Task goal>
Would you copy exactly the lines in the data below from the one that has "At what coordinates" through the one that has "Click the 4170.00 price level tag", dropping any pictures?
-------- Source information --------
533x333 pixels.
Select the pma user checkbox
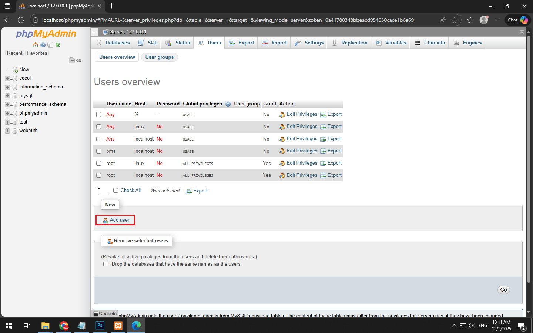pyautogui.click(x=99, y=151)
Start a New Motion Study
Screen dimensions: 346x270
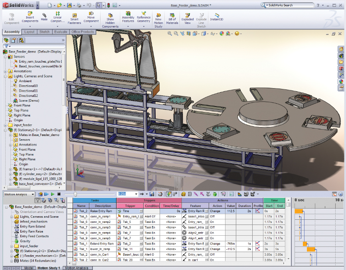pos(158,18)
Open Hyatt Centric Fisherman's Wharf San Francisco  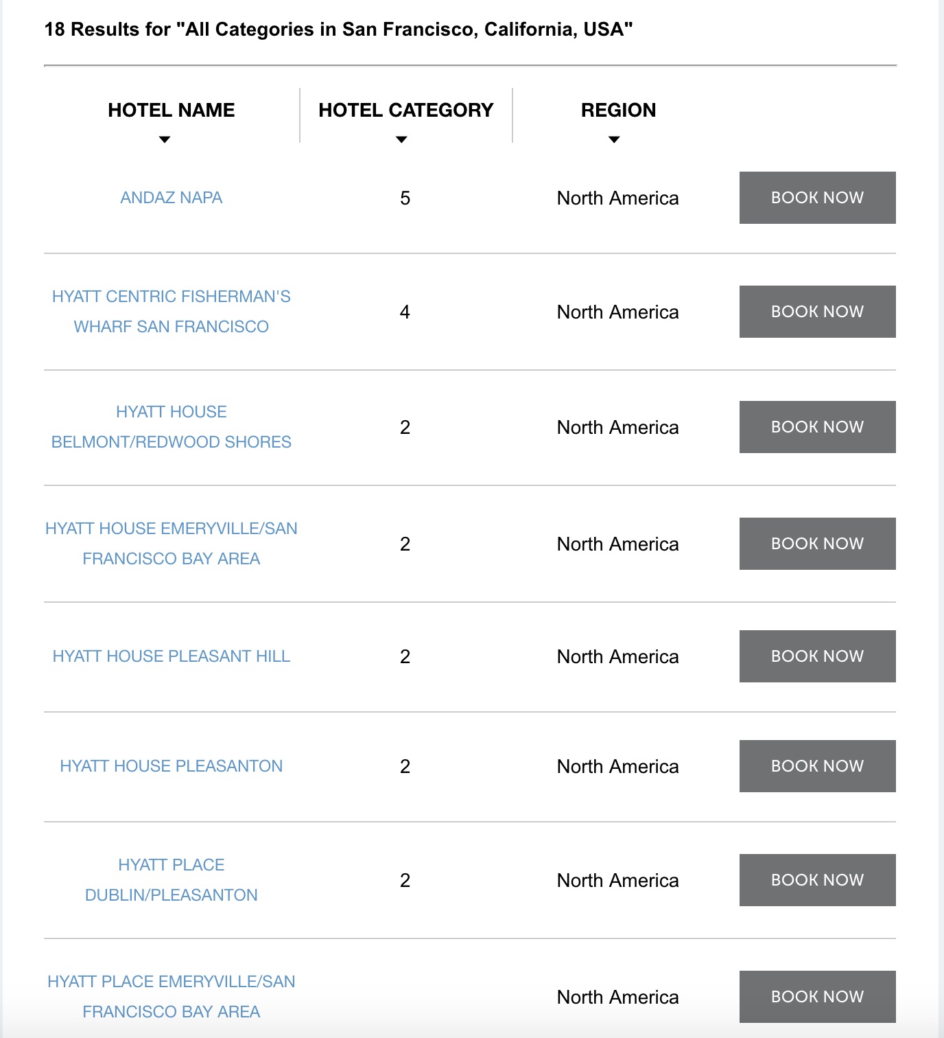point(172,312)
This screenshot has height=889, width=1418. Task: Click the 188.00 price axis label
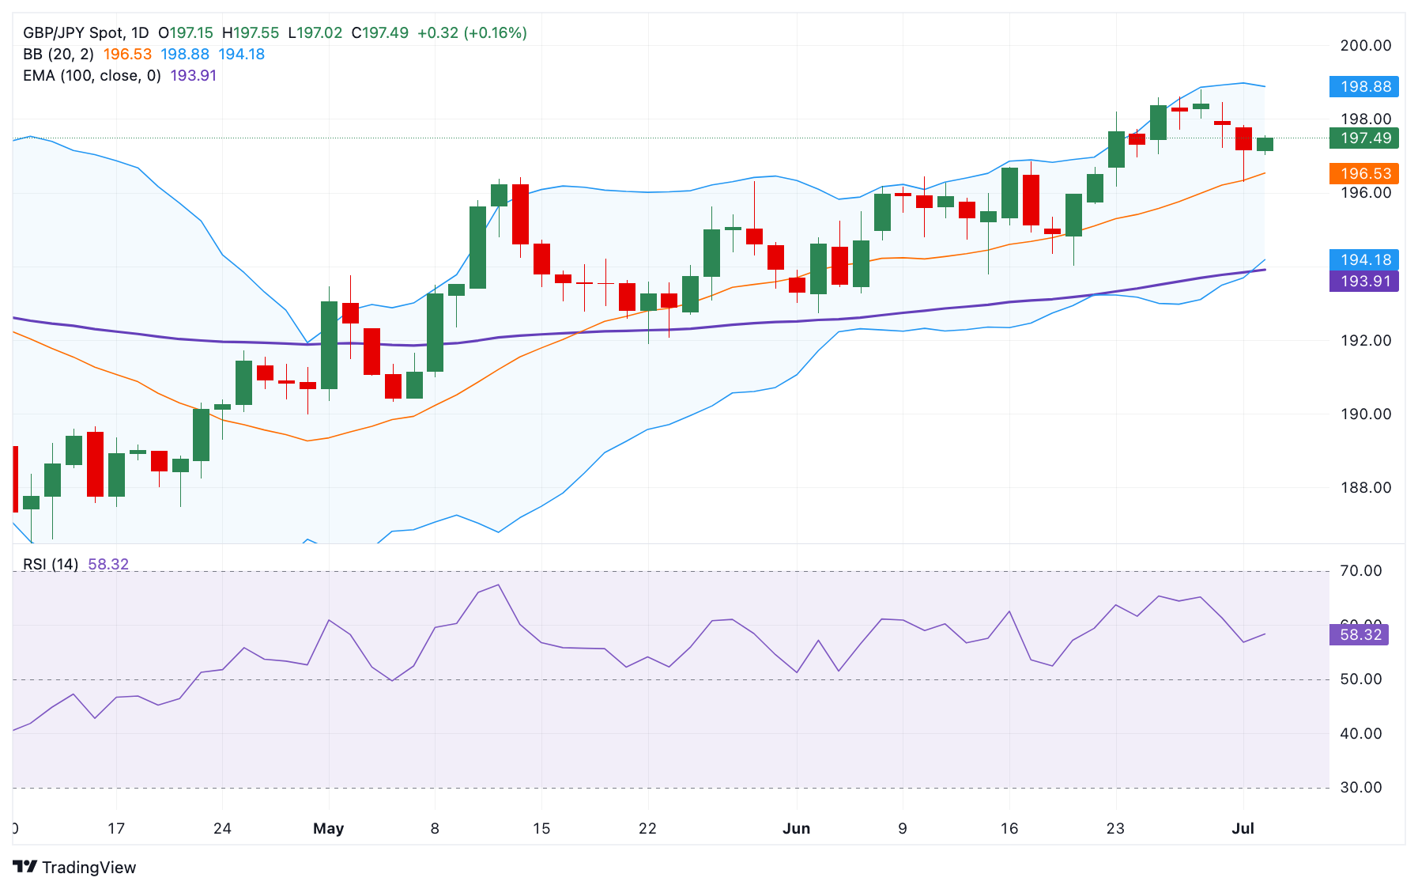point(1365,487)
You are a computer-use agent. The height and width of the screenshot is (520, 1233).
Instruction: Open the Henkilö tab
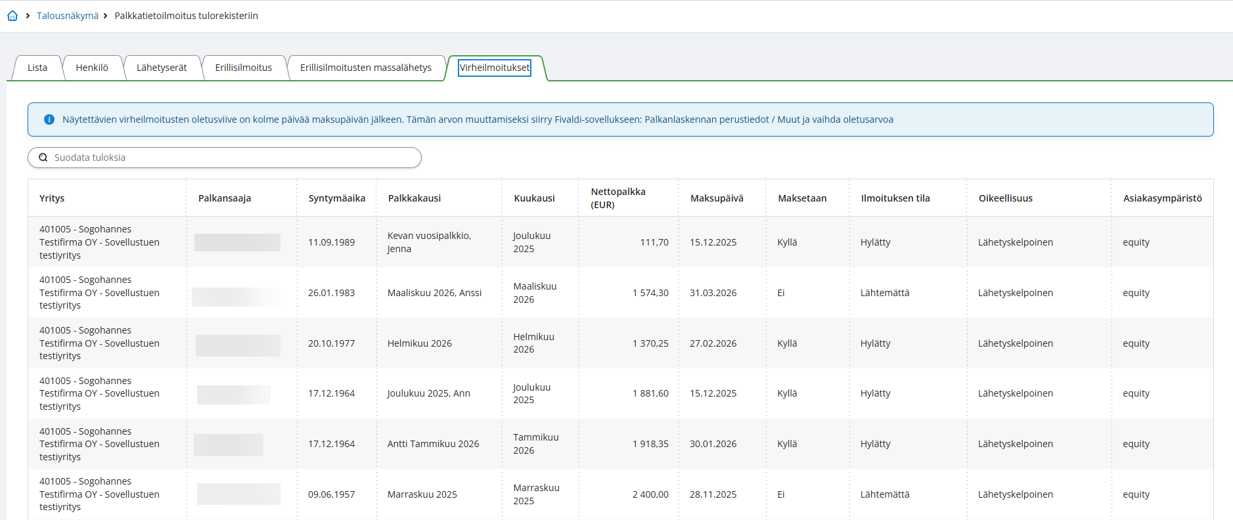tap(92, 68)
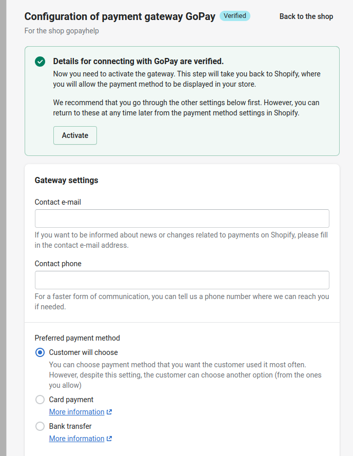Focus the Contact e-mail field
The width and height of the screenshot is (353, 456).
182,219
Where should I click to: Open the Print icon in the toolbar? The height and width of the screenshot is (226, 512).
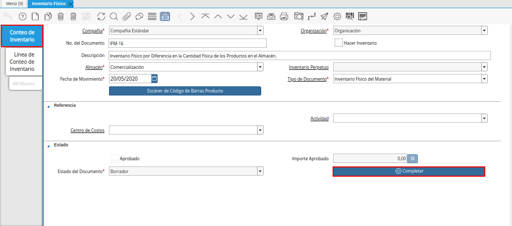pos(284,16)
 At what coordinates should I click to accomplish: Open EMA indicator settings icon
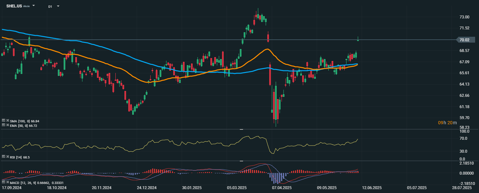point(4,125)
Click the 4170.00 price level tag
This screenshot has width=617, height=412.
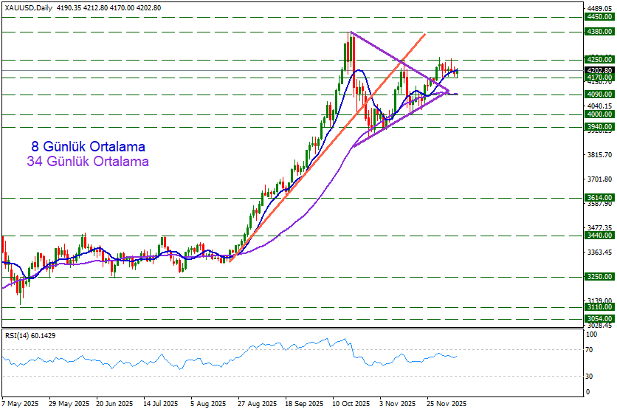pyautogui.click(x=599, y=77)
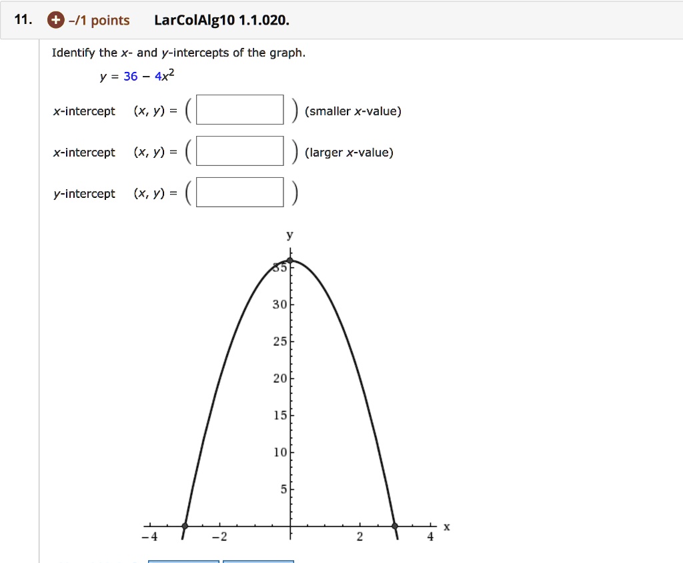Click the plus icon next to question 11
Screen dimensions: 683x563
coord(55,20)
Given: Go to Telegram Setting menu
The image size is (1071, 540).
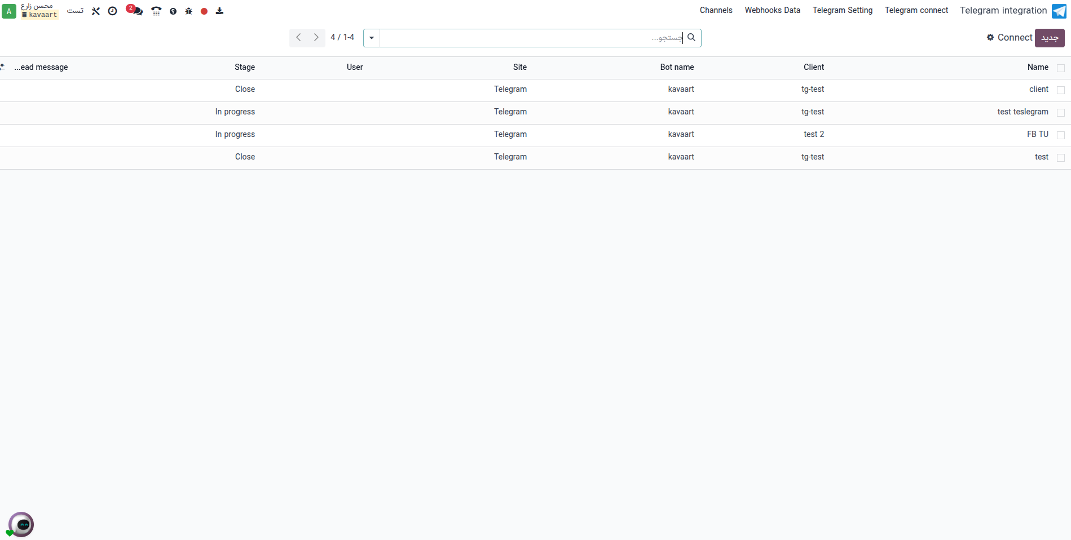Looking at the screenshot, I should pos(842,10).
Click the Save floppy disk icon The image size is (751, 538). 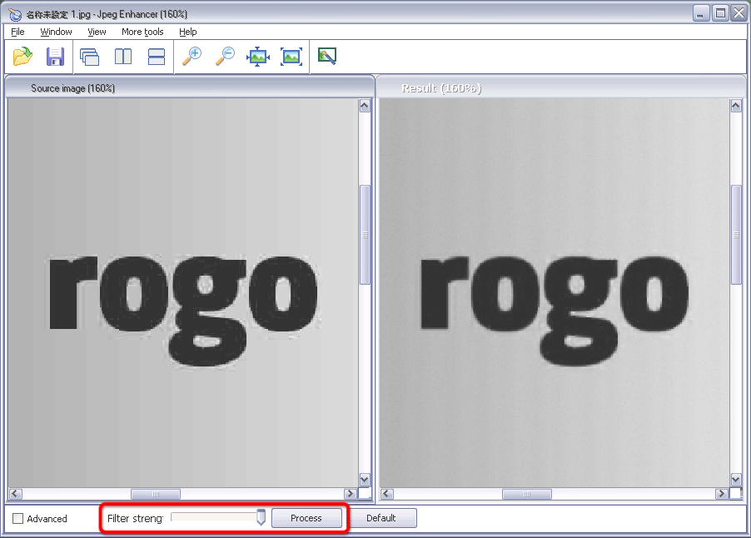click(x=55, y=57)
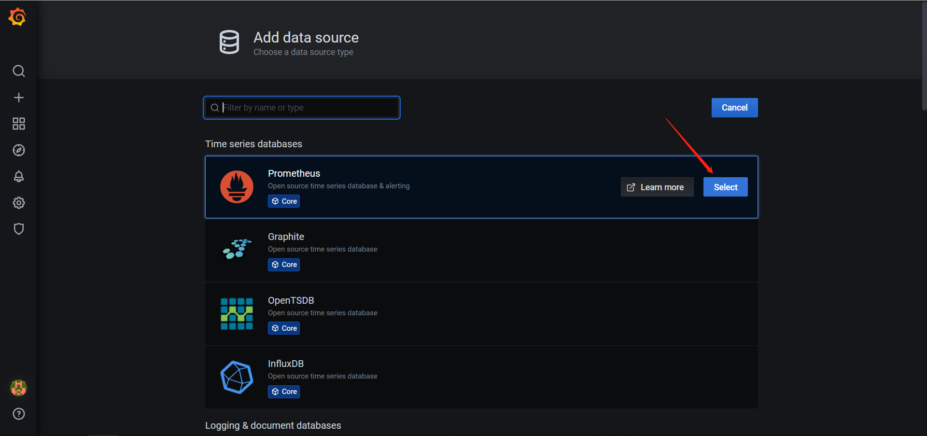Click the Prometheus flame logo

(x=237, y=187)
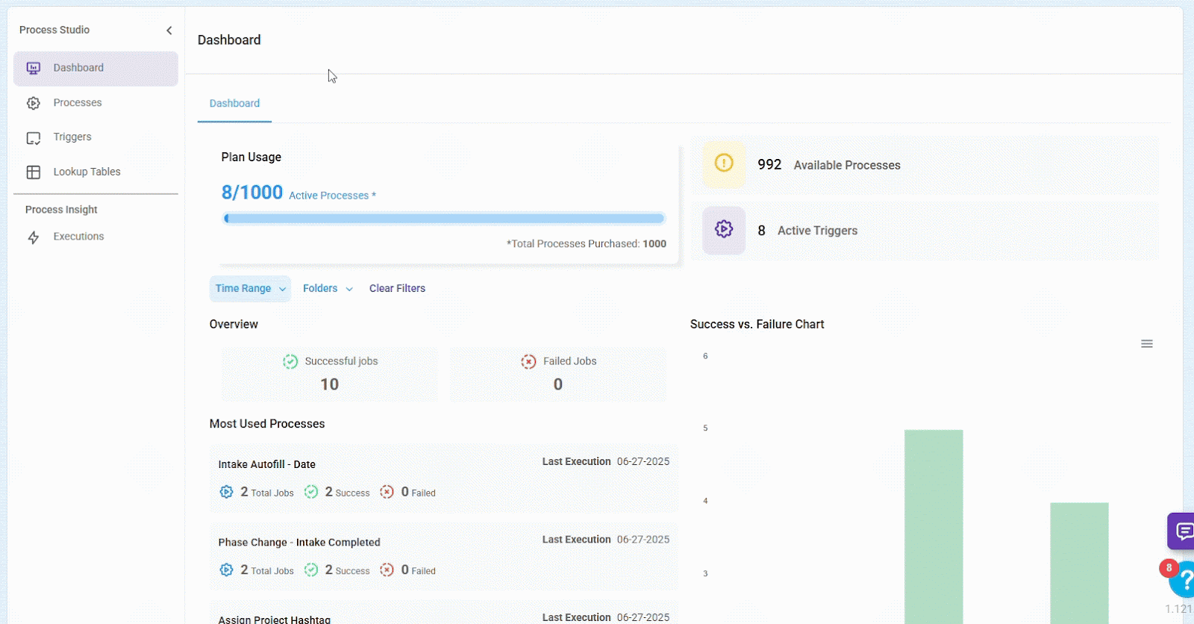Open the purple chat widget icon
The height and width of the screenshot is (624, 1194).
[x=1182, y=531]
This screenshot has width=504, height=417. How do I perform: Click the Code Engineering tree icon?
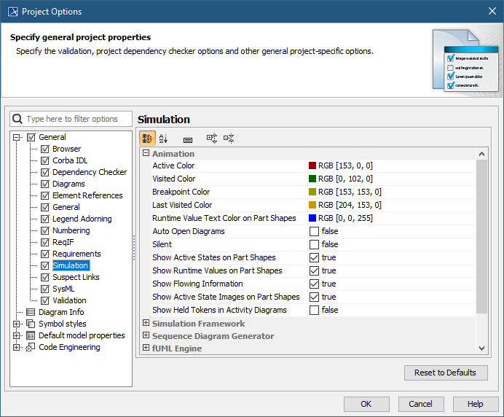coord(31,347)
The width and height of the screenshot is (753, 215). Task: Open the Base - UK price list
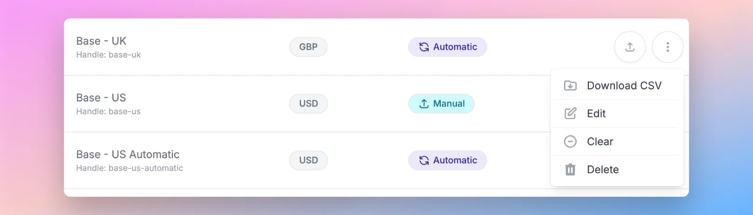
--------
Answer>
 At what coordinates should I click to accomplish: Open EMA indicator settings icon
point(4,125)
Click the 4170.00 price level tag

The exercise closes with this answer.